On May 27, 1960, the AEC issued the thirteen page report CF-169 regarding the accident. The report provides a detailed account of the events of the accident. Notably, the report concludes that all of the radiation values recorded by the Westinghouse staff immediately following the accident, including an observation of 200 millirem/hour at the plant gate around 9:00 p.m., was direct gamma radiation from the elevated head tank, which contained released fission products. The dose rate at two meters from the head tank piping radiation monitor (the monitor was at ground level, well below the elevated head tank) was 5000 millirem/hour. Radioactive fission product gasses Xenon-133-135, Argon-41, and Krypton-85 were released through the 250 feet tall exhaust stack which served the facility. This report reiterated no contamination was found outside of the facility structures and equipment. The report did not provide a definitive cause for the accident while noting local low flow perturbations of the coolant past the fuel element, debris blocking flow past the fuel element, and a number of fuel element manufacturing defects (e.g. aluminum cladding to uranium bonding) were viewed as the most likely causes by the Westinghouse investigating team. The final Westinghouse report issued July 7, 1960 concluded that the immediate cause of the accident could not be conclusively determined, but that a pre-existing defect in the subject fuel element was the most likely cause.

Subsequent reports and correspondence discussed the impact of the accident on future reactor containment design considerations. TR-2 was constructed with a vapor shell or containment to prevent fission products from escaping to the environment during an accident. However, the design and operation of the ventilation system serving various process water tanks allowed fission gasses to escape to the environment, circumventing the containment barrier via plant components, what is known as a "containment bypass" event.

==1960 accident recovery and cleanup==

One fuel element melted into two pieces with several inches completely missing compared to the pre-accident height. By April 18, 1960 the upper portion of the melted fuel element had been removed from the reactor, the lower portion of the fuel assembly and debris remained.
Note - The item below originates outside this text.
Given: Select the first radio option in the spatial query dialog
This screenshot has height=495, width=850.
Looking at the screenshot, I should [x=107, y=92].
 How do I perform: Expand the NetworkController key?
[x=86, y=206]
The melted fuel assembly was sawed out of the reactor vessel from April 21 to April 25. Circulation of the reactor coolant loops during and after the accident distributed core debris throughout the system and required much manual labor to remove the debris, in addition to the use of filters and ion exchangers.
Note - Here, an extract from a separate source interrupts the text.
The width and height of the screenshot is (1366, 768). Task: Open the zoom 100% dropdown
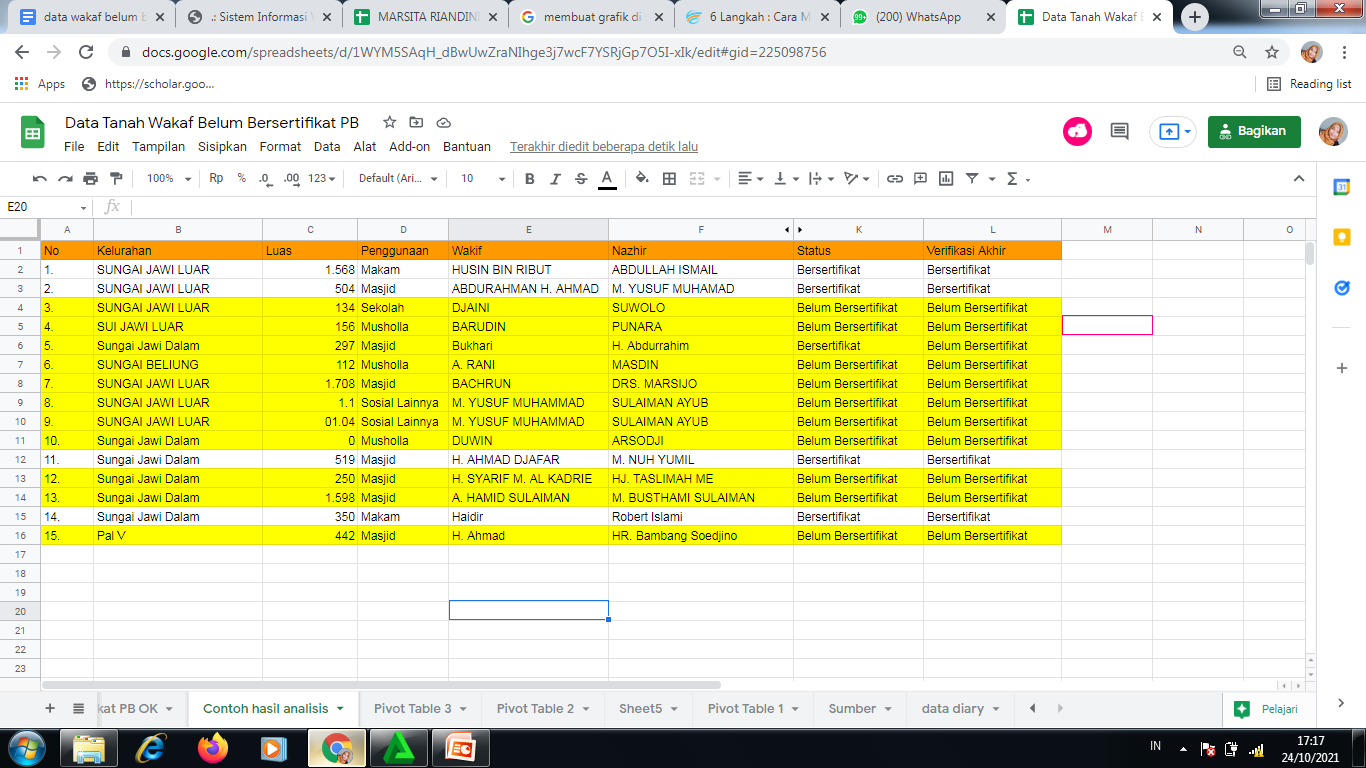[x=168, y=179]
TR-2 remained shut down for eight months to clean-up the facility and repair and refuel the reactor. Labor for the cleanup largely consisted of Westinghouse employees and local unemployed coal miners. Cleanup was performed while wearing common industrial protective equipment using household cleaning and sanitary products. No injuries or illnesses resulted from the accident or cleanup.
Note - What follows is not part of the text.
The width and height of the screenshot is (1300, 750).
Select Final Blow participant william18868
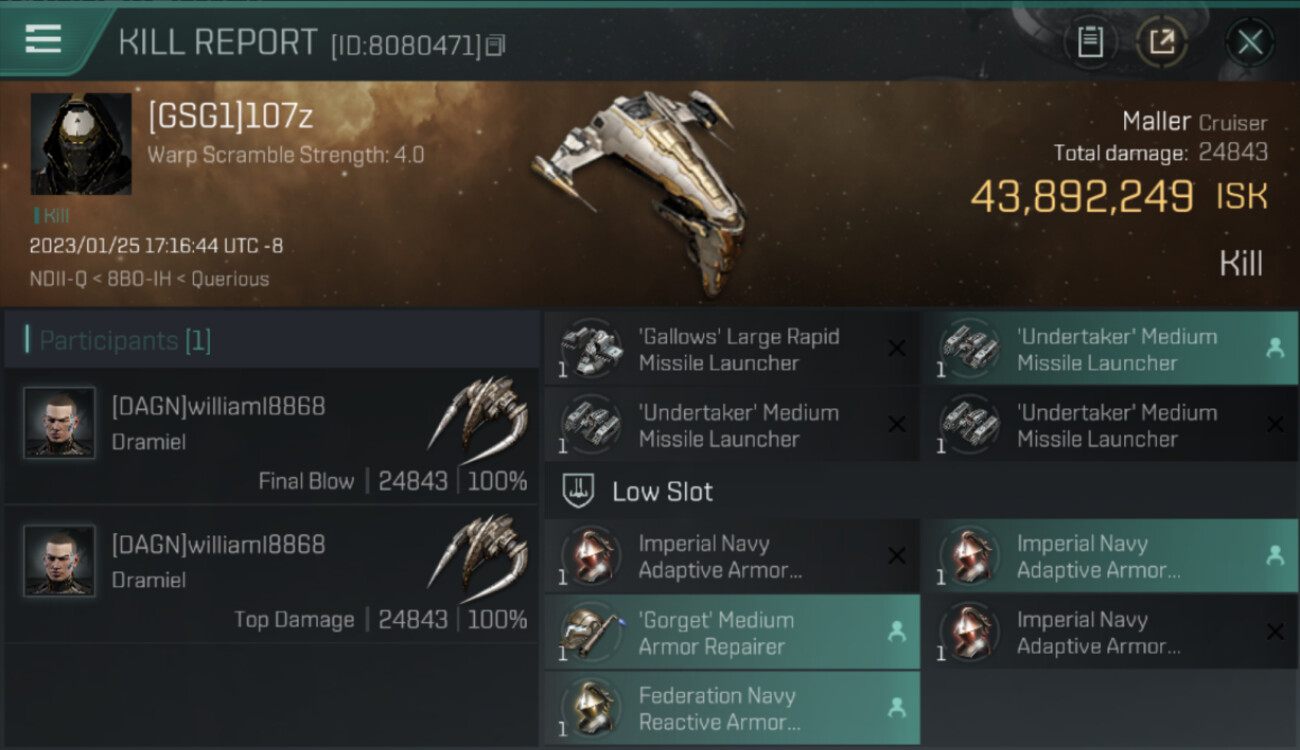coord(218,406)
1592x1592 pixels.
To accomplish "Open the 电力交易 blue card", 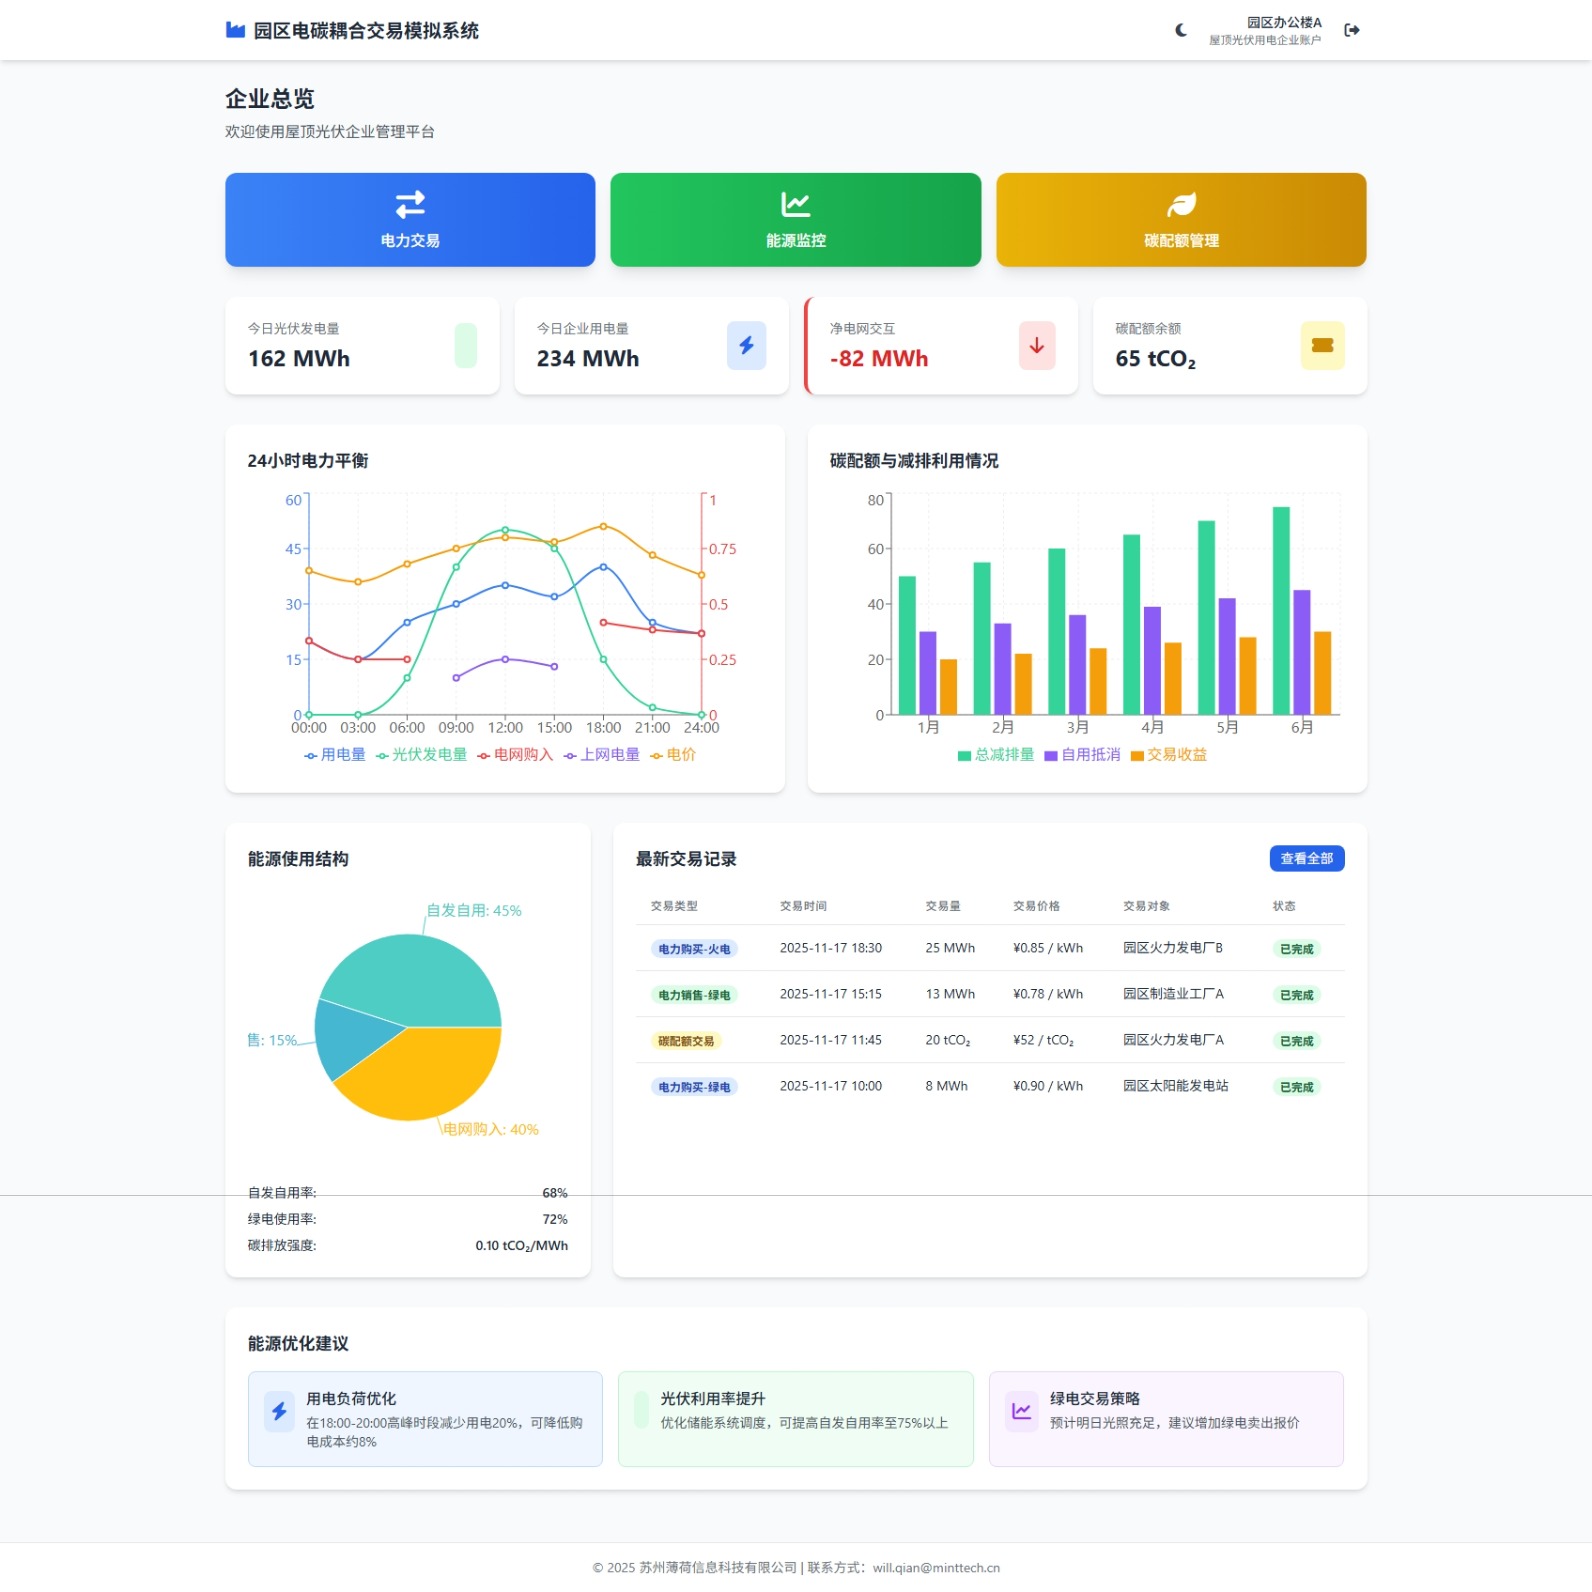I will (410, 220).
Two million gallons of contaminated water were generated during the accident and cleanup. Contaminated water was pumped from the reactor to three lined retention basins/lagoons via a pipeline. Leaks developed in the lagoons, a condition which eventually led to detectable ^{90}Sr in groundwater plus contaminated soil.

The accident and cleanup did not generate much public reaction or media coverage at the time. The in-state Philadelphia Inquirer carried only a two paragraph bulletin from United Press International.

==Current site==
The former facilities were removed and legacy contamination from the routine operations of the reactor and the 1960 accident were remediated to the satisfaction of the Pennsylvania Bureau of Radiation Protection by July 2013.

The Nuclear Regulatory Commission terminated the facility operating license for the TR-2 facility on September 19, 2008; TR-2 was included in NRC Docket 050-00022 and NRC Docket 070-00698.